There is something extraordinary about the cheraw (bamboo dance) performed during Chapchar Kut. The dance is unique, elegant, and spectacular, but it carries a deeper connection to the land and lives of the people, particularly to the remarkable practice of shifting agriculture (or jhum) which subtly encapsulates the dance of the bamboos themselves on the mountains of Mizoram.
I first watched the grand cheraw performance at the Assam Rifles stadium in Aizawl in Mizoram’s Gospel Centenary year. Although the state had seen great transformations in religion, traditions and economy over the last century, the cheraw itself had been retained as a deeper marker of culture.
The cheraw dance performance at Chapchar Kut following Mizoram’s gospel centenary year (24 February 1995).

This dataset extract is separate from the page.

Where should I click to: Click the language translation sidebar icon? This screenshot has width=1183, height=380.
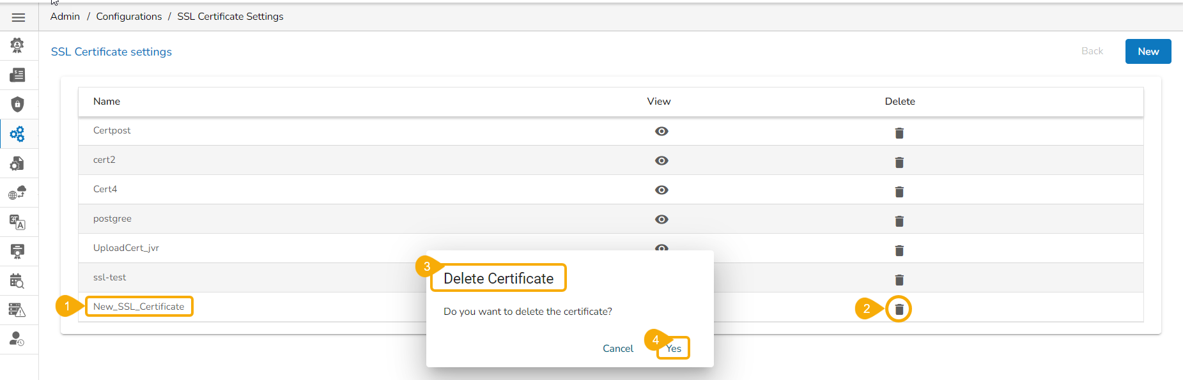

Cheraw at Aizawl, March 2014.
Eagle’s eye-view: the jhum shifting agriculture landscape in Mizoram, northeast India. Note extensive cover of bamboo, secondary, and mature forests retained in landscape even as cleared jhum fields of the current year lie drying in the sun.

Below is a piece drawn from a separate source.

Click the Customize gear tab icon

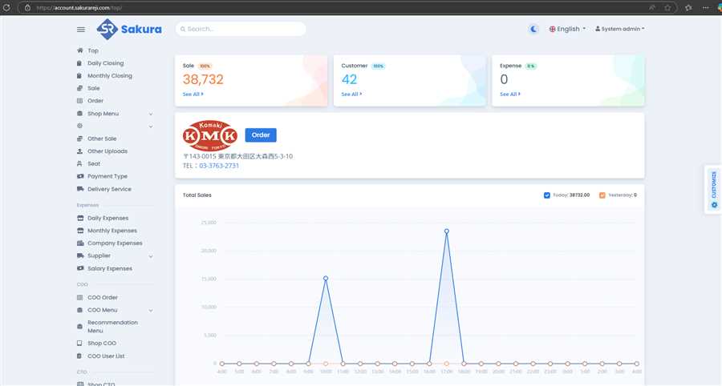[714, 205]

March 15, 2014: Today, farmers of the Serhmun village would start a fire on the hills near Tuilut, to meet a deadline set by the state government. We were in Damparengpui, a remote village in Western Mizoram, from where we wanted Lal Sanga to take us in his autorickshaw up the bumpy, winding hill road to Tuilut.
“Do you really want to go all the way to see that?” he asked. It would turn out to be the loudest, hottest, most spectacular fire that I had witnessed at close range. A deliberate fire that would reduce to ashes what had been, until some weeks ago, a dense bamboo forest. And yet, the fire did not signify destruction as much as it did a new beginning.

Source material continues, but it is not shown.